Behavior contracts are common in adolescent treatment. They list rules and consequences for breaking them. At Muir Wood, we use something different: a Family Agreement. The distinction reflects a fundamentally different philosophy about how families work best.
The Problem With Behavior Contracts
Behavior contracts position the parent as authority and the teen as subject. A teen who signs under duress has little genuine investment. When the contract is violated—and it will be—the family is back where they started, with an additional layer of broken trust.
What a Family Agreement Is
A Family Agreement is collaborative, relationship-based, and developed during treatment by the teen, parents, and therapist together. It includes:
- A shared commitment to respectful interaction — the “basic family rule”: respect of people, animals, and property with words, tone, and body language.
- A choices-and-results framework — expectations framed as choices and their natural results, not behaviors and punishments.

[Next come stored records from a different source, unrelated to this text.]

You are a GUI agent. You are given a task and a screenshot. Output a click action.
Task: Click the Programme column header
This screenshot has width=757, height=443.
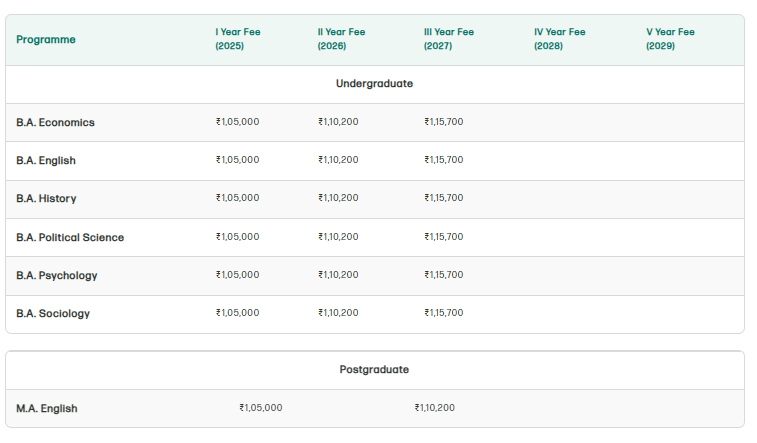click(46, 40)
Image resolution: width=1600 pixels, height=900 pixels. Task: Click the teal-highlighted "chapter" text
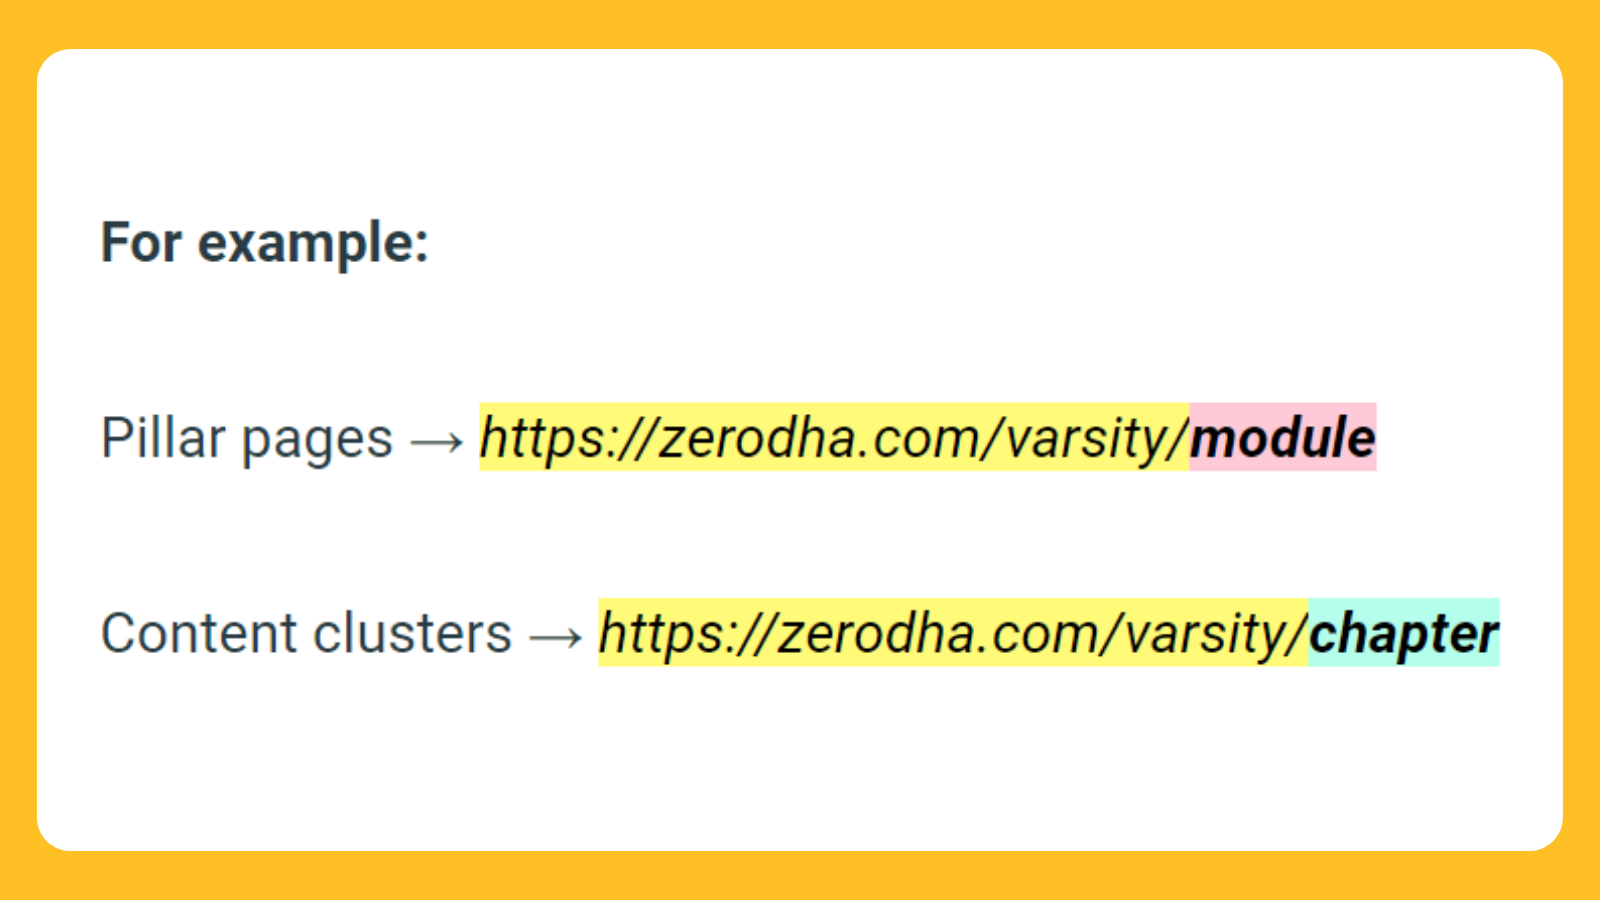point(1404,633)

- Agreements developed together — both teen and parents contribute, creating shared ownership.
The Family Agreement goes home at discharge as a living document—something to return to, revisit, and update as the family grows.
Why This Works Better
The Family Agreement works because it aligns with how people actually change: through connection, ownership, and practice—not compliance and fear. When a teen participates in creating the agreement, they’re more likely to honor it. When parents are allies rather than enforcers, the dynamic shifts.